*Source data*.
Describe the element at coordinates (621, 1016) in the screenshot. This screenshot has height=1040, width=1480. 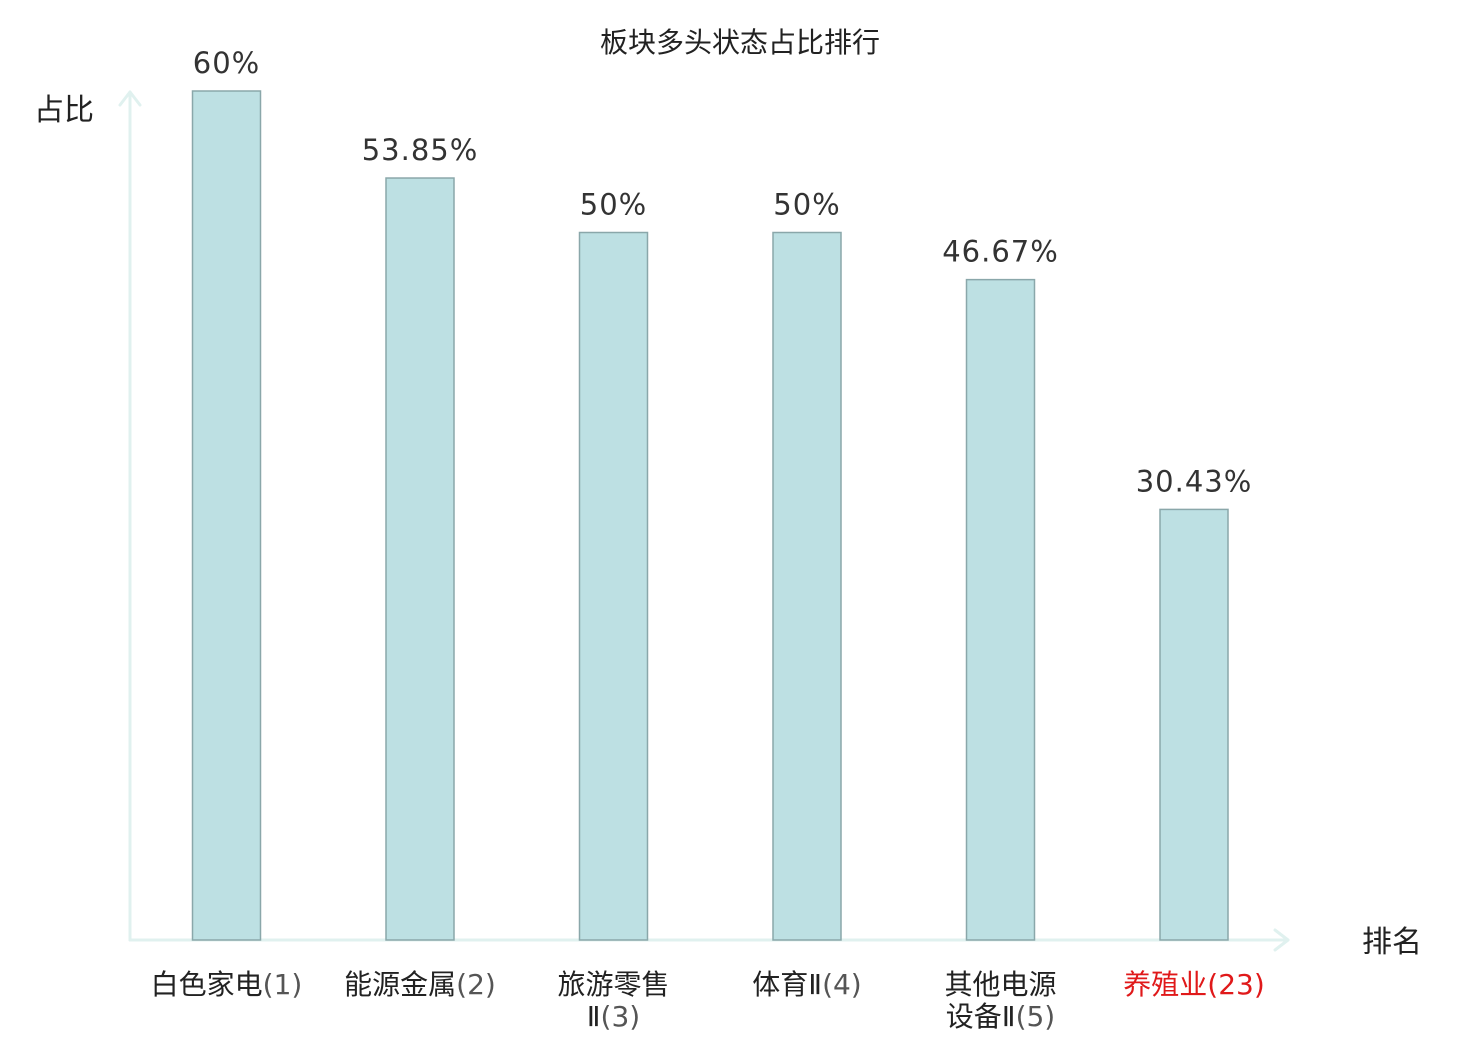
I see `category-rank: (3)` at that location.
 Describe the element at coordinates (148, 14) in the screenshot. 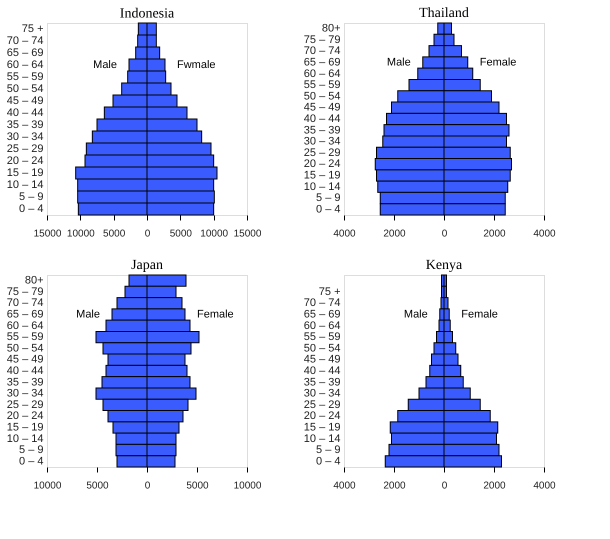

I see `chart-title: Indonesia` at that location.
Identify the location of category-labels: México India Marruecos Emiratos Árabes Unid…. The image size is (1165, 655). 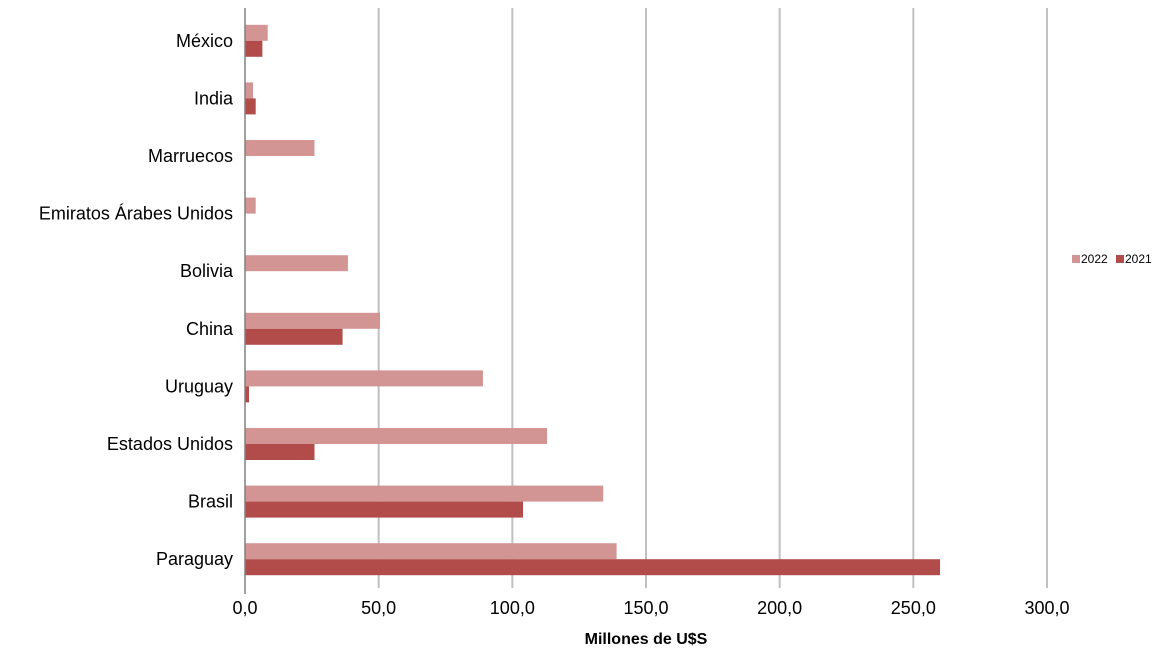
(136, 300).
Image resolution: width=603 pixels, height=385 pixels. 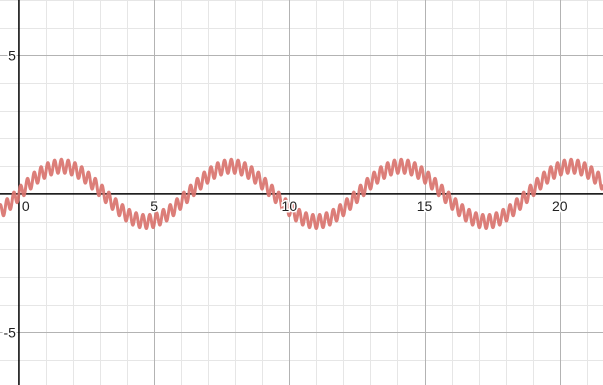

*Exercise goal*.
Reproduce every line of the records above word for word, leaving out the pictures.

*Result of this exercise*.
Describe the element at coordinates (621, 1016) in the screenshot. This screenshot has height=1040, width=1480. 
I see `category-rank: (3)` at that location.
 Describe the element at coordinates (148, 14) in the screenshot. 

I see `chart-title: Indonesia` at that location.
Identify the location of category-labels: México India Marruecos Emiratos Árabes Unid…. The image size is (1165, 655). 
(136, 300).
Image resolution: width=603 pixels, height=385 pixels. 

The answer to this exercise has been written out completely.